Macmillan Childrens Publishing Group


A Supportive and Practical Guide to Working Through Writer's Block

Jane Anne Staw, Ph.D.

St. Martin's Griffin



The Right to Write
Every semester, at the first meeting of my creative nonfiction workshop, I ask the students what they hope to gain from the course. There are always a few who say that they are there because they can't write without external pressure. "I need the structure of a class," one student said recently. "I don't write unless I know someone expects me to write and is waiting to receive what I have written," another newcomer confessed. "I can't think of what to write on my own," somebody else admitted.

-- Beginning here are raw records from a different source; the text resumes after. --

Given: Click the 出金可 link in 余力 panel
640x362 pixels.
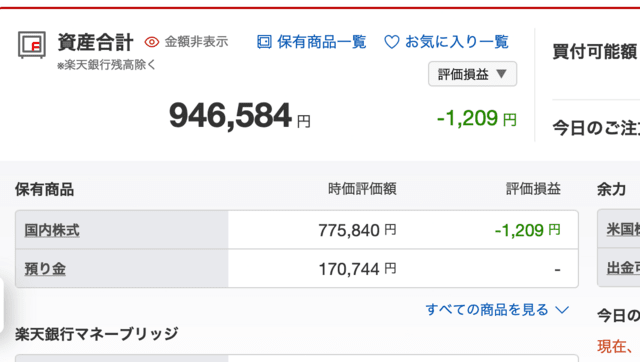Looking at the screenshot, I should 623,268.
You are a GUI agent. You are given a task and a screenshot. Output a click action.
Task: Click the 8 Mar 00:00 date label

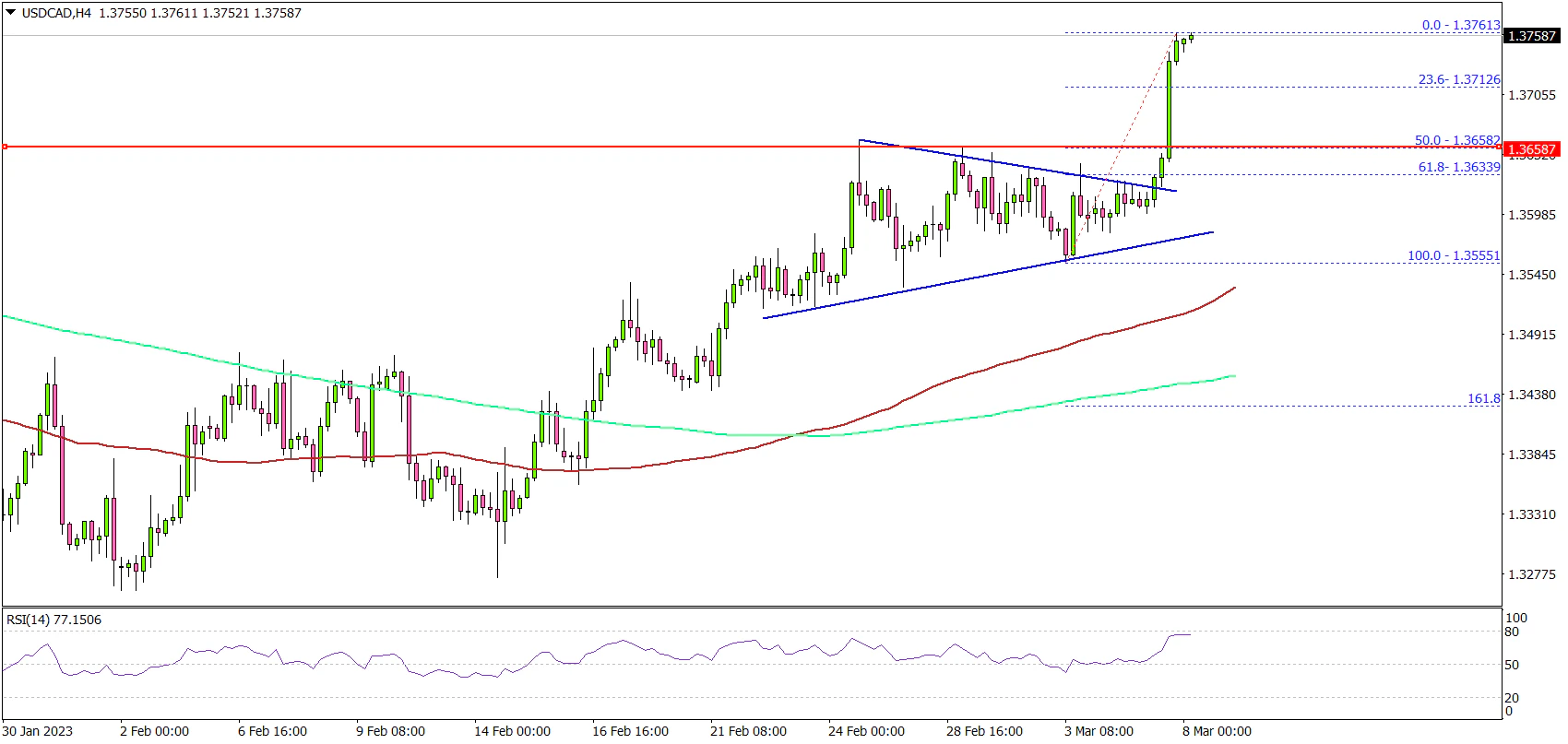1217,731
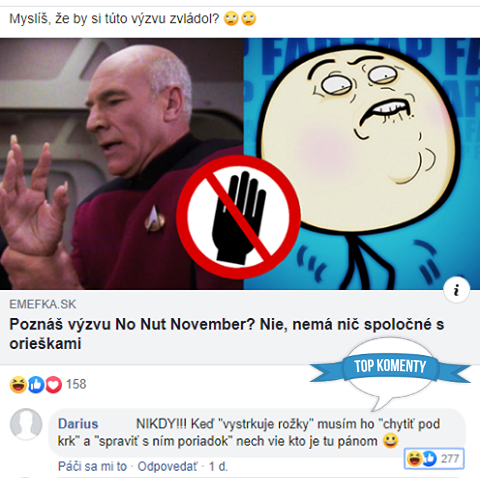Viewport: 480px width, 478px height.
Task: Click 'Páči sa mi to' under the comment
Action: click(x=92, y=466)
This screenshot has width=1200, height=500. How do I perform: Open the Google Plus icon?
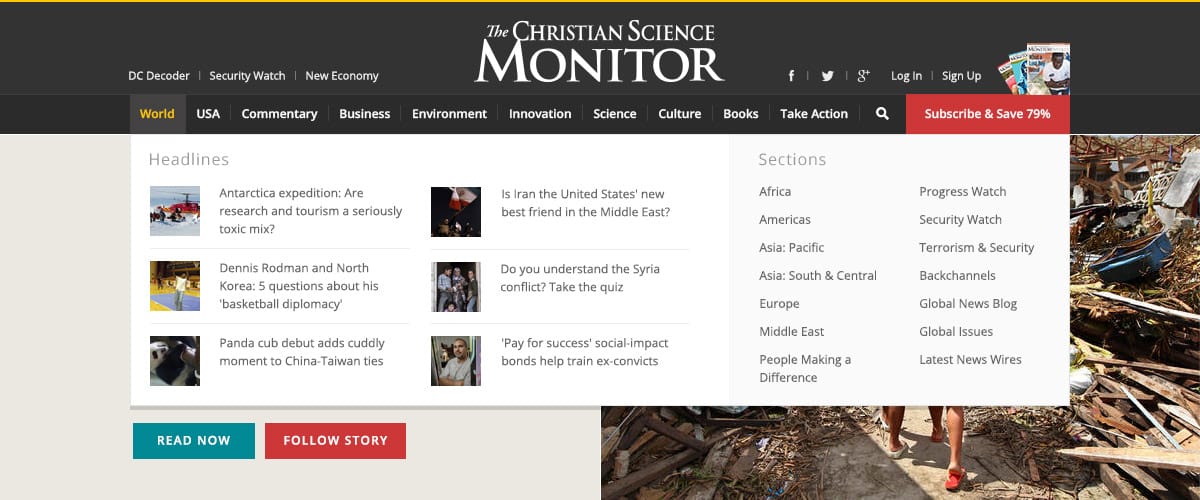(x=864, y=76)
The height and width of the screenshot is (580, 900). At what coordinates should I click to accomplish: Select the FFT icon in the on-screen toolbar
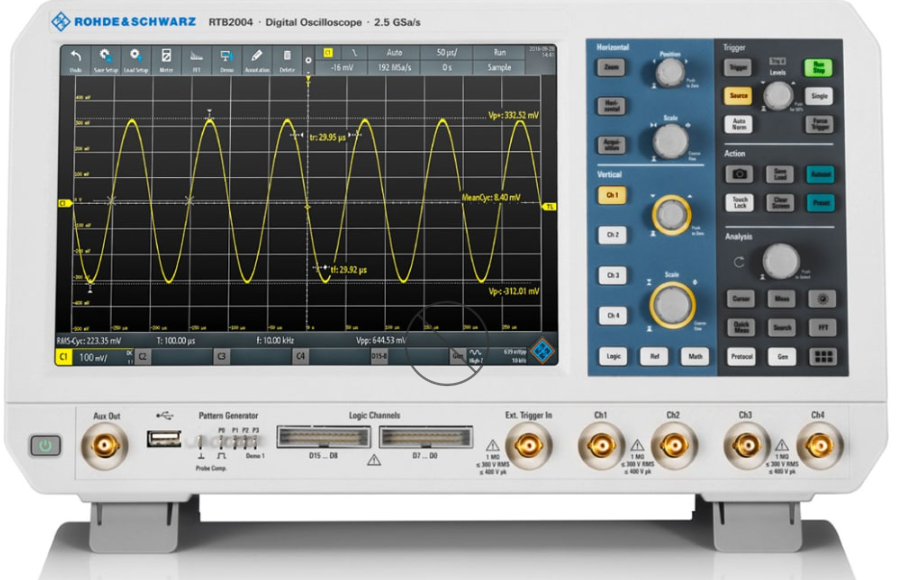(x=196, y=59)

While these students certainly don't sound like some of the most severely blocked writers I have worked with, anyone who meets up with this much resistance to writing on their own is blocked. Their block may not loom as high as Pike's Peak. It may not even be as substantial as a Sierra foothill. But something lies in the way. An obstacle large enough that they can't scale it or navigate around it arises whenever they think about sitting down at their kitchen table or at the computer in their bedroom or study and trying to write. On their own they are helpless. It is only within the formal structure of the classroom that their words find their way to the page. Set these students on the open highway, and they stall, needing instead the safety of the parking lot where they first learned to drive.
Writing block presents many faces. Blocked writers do not necessarily struggle mightily each time they attempt to collect thewords in their heads and form them into phrases, sentences, paragraphs, full pages of text. This is the highest degree of blockage, the near-paralysis of movement--of thoughts, ideas, even single words--from head to hand. It is as if a circuit has been broken, and although energy exists at the point of origin, the pathway for the waves to travel has been destroyed.

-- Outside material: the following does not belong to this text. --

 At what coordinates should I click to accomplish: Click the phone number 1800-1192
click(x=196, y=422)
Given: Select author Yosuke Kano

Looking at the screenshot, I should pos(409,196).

This is the face of the block I struggled with in college. When I think of writing as an undergraduate, I see myself alone in the lounge of 99 Brown Street my sophomore year, seated in front of my typewriter, which is set up at a card table I have dragged in from another room of the residence. All around me--in the lounge, on all three floors of the old brown shingle house I live in, in the dormitories on the tiny campus of Pembroke College a block away, as well as in those surrounding the quadrangle at Brown University several blocks farther--it is quiet. Everyone is sleeping. But I am awake. I sit in the tiny lounge, in the skirt and sweater I dressed in that morning before breakfast, the ceiling light glaring down on me. I sit there typing--and retyping--tearing sheet after sheet of paper from the roller, crumpling each one and tossing it onto the pile on the floor beside me, then sliding yet another clean sheet into the platen of my IBM electric typewriter, rolling the carriage until one inch of pristine paper is exposed, then poising my hands above the keyboard and preparing, once again, to type.

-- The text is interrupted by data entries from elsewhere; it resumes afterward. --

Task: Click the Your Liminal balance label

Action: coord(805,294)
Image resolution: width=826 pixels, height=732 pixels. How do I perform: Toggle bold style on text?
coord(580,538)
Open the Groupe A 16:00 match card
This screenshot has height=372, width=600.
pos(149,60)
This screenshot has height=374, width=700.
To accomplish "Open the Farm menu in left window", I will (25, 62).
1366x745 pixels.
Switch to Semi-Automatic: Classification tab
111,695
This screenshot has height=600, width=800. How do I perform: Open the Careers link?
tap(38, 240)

I am trying to finish a paper due the next day. The subject of the paper doesn't matter. I might be writing an essay for my Chinese history class or a term paper for a class in religion. I might have something to turn in for philosophy or sociology. For archaeology. For psychology. And it doesn't have to be my sophomore year. It could be as early as my freshman year. Or as late asthe end of my junior year, when I became passionate about the history of religions and took a sequence of courses on the Old and New Testaments and then on Hinduism and Buddhism.
Despite appearances, I have not waited until the last minute to begin writing this paper. No matter when the professor assigned it--a month, two months, before its due date--I set to work immediately, researching, outlining, researching again. Writing a thesis statement. Then another. And another. Sitting down to put actual words on paper. Typing in the first sentence. Stopping. Reading it aloud. Frowning. Pulling the page out and inserting another. Typing yet another first sentence, one or two words at a time, reading the sentence from the beginning each time I stop to think, to search for a word, an expression, a spelling. This time I might complete the first sentence and move on to the next. But I will inevitably stop mid-second-sentence and yank the paper out of the typewriter, throwing it in the general direction of the first. By the end of several hours, perhaps I will have one intact paragraph.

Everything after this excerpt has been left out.